Ocean Tomo
- Industry: Financial products and services
- Headquarters: Chicago, Illinois, United States
- Key people: James E. Malackowski, Chairman & CEO
- Subsidiaries: Ocean Tomo Asset Management, LLC; Ocean Tomo Capital, LLC; Ocean Tomo Risk Management, LLC; OTI Data Networks, LLC; Patent Marking, LLC; ;
- Website: www.oceantomo.com

= Ocean Tomo =

Intellectual property merchant bank

Ocean Tomo is an intellectual property merchant bank that provides financial products and services, including expert testimony, valuation, research, ratings, investments, risk management, and transactions. They are headquartered in Chicago, Illinois, USA. They also have offices in Greenwich, San Francisco and Houston. Ocean Tomo is the founder of the Intellectual Property Exchange International (IPXI). Their current Chairman and CEO is James E. Malackowski. In 2022, the global consulting firm J.S. Held acquired Ocean Tomo.
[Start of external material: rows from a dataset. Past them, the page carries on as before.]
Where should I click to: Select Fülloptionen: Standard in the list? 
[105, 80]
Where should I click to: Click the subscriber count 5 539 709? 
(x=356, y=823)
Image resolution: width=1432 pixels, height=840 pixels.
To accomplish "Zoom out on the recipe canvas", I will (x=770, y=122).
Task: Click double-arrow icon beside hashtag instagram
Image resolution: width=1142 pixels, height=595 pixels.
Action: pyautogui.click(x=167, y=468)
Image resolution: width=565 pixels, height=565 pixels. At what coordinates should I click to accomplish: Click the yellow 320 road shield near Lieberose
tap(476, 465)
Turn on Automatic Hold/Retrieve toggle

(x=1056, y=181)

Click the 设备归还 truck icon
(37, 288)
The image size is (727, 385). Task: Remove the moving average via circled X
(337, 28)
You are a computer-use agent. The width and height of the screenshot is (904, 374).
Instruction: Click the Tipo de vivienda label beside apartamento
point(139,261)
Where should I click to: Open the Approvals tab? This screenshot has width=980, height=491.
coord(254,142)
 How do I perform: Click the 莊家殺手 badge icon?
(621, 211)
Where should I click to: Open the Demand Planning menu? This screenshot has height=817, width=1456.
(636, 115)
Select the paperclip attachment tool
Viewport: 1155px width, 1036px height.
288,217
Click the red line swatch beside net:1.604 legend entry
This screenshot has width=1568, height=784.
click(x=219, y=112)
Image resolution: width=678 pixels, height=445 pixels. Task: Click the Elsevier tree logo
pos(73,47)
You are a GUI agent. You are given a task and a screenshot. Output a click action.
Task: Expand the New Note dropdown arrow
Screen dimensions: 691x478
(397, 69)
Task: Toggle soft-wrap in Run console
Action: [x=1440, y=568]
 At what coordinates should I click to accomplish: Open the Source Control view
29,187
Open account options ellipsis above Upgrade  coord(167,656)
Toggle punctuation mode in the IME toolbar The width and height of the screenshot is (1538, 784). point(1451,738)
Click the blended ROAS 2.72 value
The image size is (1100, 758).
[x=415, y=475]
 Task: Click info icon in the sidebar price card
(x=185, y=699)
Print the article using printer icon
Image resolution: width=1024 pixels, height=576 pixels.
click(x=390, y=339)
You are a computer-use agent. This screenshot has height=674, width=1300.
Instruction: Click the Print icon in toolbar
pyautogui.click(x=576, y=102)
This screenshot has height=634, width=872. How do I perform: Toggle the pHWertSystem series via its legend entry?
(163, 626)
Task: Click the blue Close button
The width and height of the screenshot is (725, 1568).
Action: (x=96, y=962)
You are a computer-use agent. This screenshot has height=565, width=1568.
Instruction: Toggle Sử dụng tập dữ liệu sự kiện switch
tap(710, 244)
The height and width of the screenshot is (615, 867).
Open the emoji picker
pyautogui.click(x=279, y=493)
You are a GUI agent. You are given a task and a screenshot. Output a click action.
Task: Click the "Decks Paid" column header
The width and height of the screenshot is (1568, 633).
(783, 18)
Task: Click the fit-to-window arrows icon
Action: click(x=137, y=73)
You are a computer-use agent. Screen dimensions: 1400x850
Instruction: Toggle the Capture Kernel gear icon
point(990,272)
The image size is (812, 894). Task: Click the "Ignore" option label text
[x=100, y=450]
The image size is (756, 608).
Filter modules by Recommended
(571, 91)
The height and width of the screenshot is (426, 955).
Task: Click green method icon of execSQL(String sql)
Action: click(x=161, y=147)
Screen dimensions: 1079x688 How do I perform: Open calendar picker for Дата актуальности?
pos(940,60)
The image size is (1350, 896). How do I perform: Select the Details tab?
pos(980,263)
Founded in 1974, J.S. Held provides specialized technical and forensic advisory services to a wide range of industries.

==Auctions==
Ocean Tomo introduced the world's first public auctions of patents, trademarks and copyrights. The auctions have included business method patents and the rights to Jimi Hendrix's music recordings. In 2009, the Ocean Tomo transactions division was acquired by ICAP through a newly created company, ICAP Ocean Tomo, later renamed ICAP Patent Brokerage.